● The records
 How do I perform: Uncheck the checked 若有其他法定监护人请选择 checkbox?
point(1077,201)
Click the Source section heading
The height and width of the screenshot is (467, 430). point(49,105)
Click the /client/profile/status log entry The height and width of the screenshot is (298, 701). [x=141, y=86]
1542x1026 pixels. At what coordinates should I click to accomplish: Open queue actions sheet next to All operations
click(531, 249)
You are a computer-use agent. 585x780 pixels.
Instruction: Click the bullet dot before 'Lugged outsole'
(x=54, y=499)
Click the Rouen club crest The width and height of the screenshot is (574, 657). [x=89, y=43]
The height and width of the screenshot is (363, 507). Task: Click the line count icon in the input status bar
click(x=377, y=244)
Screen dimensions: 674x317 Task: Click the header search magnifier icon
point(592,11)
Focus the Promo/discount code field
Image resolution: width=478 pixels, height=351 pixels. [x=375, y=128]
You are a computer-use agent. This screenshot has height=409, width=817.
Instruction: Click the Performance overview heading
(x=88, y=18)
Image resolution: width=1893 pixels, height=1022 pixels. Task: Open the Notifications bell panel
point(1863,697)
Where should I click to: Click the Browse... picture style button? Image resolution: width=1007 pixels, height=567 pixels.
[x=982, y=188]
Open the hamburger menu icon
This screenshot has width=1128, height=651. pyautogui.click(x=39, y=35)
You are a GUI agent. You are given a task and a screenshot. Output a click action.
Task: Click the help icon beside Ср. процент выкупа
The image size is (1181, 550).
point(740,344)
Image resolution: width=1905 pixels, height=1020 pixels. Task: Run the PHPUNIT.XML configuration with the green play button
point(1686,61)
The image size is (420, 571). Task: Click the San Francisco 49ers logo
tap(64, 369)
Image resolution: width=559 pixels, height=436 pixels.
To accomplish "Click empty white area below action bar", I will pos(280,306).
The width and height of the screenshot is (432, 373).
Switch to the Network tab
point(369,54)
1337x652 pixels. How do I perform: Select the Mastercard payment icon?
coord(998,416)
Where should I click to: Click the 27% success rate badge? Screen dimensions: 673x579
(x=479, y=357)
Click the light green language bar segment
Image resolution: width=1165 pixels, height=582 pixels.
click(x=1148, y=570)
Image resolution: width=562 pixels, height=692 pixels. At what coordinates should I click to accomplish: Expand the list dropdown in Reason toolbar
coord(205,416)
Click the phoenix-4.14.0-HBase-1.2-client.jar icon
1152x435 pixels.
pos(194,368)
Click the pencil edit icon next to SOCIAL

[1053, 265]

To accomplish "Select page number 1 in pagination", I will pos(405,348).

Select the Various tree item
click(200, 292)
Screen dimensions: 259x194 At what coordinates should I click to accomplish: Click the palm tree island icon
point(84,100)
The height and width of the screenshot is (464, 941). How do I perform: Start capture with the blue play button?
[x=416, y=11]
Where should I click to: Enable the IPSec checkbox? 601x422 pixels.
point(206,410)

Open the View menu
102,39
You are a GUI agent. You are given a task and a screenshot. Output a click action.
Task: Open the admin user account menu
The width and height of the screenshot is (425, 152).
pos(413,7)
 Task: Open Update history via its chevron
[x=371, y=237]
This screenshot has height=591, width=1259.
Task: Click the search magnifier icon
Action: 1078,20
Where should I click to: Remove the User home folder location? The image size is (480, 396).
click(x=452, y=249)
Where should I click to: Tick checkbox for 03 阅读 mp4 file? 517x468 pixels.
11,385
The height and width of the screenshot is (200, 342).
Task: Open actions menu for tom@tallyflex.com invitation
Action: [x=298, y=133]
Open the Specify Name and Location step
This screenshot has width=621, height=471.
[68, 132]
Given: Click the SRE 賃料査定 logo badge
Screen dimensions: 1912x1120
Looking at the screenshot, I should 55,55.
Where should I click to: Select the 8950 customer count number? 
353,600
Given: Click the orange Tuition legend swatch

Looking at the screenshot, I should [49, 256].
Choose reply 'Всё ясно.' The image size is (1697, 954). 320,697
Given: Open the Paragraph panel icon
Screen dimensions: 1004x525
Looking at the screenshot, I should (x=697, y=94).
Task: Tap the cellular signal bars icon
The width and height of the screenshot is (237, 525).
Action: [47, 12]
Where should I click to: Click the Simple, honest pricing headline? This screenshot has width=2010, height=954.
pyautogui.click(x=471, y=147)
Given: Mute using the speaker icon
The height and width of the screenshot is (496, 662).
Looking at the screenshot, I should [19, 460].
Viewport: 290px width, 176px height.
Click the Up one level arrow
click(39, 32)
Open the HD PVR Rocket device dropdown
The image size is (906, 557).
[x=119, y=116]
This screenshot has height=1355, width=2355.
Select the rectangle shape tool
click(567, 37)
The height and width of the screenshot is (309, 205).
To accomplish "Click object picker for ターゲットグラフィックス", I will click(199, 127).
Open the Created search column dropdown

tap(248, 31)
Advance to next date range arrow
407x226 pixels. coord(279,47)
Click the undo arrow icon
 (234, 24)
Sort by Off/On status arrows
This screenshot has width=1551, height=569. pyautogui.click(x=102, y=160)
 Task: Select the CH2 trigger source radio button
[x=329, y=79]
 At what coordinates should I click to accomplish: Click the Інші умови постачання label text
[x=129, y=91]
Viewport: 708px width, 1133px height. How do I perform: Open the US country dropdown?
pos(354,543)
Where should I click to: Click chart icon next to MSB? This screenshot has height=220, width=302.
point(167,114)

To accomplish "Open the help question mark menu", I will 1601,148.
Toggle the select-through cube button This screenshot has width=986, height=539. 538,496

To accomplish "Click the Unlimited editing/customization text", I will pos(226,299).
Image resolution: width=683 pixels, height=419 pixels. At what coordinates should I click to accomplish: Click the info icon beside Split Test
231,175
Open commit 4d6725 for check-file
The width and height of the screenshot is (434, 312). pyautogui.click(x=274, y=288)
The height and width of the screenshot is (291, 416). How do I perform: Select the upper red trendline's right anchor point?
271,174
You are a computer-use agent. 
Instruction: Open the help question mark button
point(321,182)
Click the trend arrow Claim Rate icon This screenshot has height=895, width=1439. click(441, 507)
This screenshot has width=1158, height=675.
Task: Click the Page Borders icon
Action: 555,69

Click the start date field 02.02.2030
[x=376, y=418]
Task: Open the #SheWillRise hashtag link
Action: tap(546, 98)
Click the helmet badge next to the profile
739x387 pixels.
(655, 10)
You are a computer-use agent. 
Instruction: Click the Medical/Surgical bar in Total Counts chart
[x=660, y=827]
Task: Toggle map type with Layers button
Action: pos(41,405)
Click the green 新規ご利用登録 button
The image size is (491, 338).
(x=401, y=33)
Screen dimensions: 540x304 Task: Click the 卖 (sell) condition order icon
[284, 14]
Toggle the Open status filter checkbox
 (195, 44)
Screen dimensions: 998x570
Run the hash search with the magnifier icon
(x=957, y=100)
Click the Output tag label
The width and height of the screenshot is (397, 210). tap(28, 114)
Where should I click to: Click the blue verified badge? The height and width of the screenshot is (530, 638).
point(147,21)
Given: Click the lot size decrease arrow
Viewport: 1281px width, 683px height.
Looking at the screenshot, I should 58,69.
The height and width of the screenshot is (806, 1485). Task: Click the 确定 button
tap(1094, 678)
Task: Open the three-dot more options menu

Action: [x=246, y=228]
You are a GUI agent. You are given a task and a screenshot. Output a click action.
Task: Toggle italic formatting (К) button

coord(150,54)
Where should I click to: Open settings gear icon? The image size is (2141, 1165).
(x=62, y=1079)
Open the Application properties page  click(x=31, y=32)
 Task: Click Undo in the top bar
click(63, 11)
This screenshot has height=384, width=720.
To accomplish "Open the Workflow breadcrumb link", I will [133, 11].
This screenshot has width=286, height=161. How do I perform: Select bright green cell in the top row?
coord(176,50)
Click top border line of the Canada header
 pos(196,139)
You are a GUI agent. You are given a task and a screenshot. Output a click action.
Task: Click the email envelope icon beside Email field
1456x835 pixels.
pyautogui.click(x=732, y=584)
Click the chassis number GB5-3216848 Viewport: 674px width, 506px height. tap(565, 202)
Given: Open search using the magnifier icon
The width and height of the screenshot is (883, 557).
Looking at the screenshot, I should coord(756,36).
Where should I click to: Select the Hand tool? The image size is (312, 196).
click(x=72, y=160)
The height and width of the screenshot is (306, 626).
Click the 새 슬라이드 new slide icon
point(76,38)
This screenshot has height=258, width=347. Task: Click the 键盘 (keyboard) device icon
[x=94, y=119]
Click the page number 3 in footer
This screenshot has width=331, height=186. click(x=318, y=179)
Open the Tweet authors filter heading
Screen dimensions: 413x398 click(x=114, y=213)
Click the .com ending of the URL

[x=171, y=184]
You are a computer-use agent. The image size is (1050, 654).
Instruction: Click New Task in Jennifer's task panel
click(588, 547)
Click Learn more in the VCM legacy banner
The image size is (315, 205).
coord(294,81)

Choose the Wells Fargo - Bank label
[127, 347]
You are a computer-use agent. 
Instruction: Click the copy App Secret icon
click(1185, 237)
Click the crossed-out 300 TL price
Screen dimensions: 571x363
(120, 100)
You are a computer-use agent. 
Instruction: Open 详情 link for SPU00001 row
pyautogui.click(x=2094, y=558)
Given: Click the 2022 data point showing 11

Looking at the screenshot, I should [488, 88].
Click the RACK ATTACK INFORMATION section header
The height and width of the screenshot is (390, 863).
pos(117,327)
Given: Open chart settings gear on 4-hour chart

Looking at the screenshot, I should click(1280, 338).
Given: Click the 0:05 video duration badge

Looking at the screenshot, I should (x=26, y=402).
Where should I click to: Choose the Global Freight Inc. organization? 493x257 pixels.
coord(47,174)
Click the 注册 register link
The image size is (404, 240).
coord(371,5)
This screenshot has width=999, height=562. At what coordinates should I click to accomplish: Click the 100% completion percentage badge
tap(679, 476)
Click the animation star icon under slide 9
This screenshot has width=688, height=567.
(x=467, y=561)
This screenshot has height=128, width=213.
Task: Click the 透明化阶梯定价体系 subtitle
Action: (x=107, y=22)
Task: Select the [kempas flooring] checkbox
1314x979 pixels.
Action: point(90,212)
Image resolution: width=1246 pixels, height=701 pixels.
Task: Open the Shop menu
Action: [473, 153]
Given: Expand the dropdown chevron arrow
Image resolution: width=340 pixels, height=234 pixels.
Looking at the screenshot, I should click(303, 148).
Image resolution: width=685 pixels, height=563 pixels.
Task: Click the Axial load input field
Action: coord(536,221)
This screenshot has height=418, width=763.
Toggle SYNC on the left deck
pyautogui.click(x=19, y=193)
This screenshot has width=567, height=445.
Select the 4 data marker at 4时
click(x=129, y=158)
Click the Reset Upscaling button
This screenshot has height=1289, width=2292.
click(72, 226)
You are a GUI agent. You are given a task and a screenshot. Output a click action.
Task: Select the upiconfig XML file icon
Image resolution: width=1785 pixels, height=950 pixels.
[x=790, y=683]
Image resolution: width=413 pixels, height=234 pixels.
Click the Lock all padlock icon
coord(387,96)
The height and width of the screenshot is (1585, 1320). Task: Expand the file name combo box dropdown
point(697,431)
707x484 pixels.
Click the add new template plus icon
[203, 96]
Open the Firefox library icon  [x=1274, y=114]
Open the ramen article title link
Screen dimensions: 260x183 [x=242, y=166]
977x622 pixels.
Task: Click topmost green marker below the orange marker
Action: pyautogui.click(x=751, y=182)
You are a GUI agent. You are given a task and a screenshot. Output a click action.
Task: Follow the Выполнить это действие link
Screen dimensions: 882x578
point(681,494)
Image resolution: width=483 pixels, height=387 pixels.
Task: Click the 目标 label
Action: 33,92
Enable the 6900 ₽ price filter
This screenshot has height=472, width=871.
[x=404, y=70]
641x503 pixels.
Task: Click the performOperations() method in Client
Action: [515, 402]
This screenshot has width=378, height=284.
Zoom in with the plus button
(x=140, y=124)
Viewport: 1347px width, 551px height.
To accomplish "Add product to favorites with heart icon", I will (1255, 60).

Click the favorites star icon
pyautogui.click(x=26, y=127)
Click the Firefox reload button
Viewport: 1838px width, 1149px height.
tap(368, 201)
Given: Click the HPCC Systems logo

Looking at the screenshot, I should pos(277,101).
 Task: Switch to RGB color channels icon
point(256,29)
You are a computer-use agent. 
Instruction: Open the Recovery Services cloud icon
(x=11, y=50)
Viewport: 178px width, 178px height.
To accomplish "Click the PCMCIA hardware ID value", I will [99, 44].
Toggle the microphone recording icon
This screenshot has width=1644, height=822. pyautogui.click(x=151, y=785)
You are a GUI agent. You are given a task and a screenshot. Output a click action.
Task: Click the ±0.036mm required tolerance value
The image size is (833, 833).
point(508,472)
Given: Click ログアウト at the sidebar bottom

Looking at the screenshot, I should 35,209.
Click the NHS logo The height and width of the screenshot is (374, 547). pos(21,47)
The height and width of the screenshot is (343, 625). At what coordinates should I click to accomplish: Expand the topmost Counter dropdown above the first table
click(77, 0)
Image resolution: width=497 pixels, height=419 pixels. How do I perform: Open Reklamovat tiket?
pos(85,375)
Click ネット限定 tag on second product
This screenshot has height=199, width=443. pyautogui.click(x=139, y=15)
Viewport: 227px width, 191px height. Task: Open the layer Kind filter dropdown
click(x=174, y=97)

● What to do
Retype the entries from the line with "Image resolution: width=683" to the line with "Action: 555,69".

● Full answer
Image resolution: width=683 pixels, height=419 pixels. At what coordinates should I click to accomplish: Click the info icon beside Split Test
231,175
Open commit 4d6725 for check-file
The width and height of the screenshot is (434, 312). pyautogui.click(x=274, y=288)
The height and width of the screenshot is (291, 416). How do I perform: Select the upper red trendline's right anchor point?
271,174
You are a computer-use agent. 
Instruction: Open the help question mark button
point(321,182)
Click the trend arrow Claim Rate icon This screenshot has height=895, width=1439. click(441, 507)
This screenshot has width=1158, height=675.
Task: Click the Page Borders icon
Action: 555,69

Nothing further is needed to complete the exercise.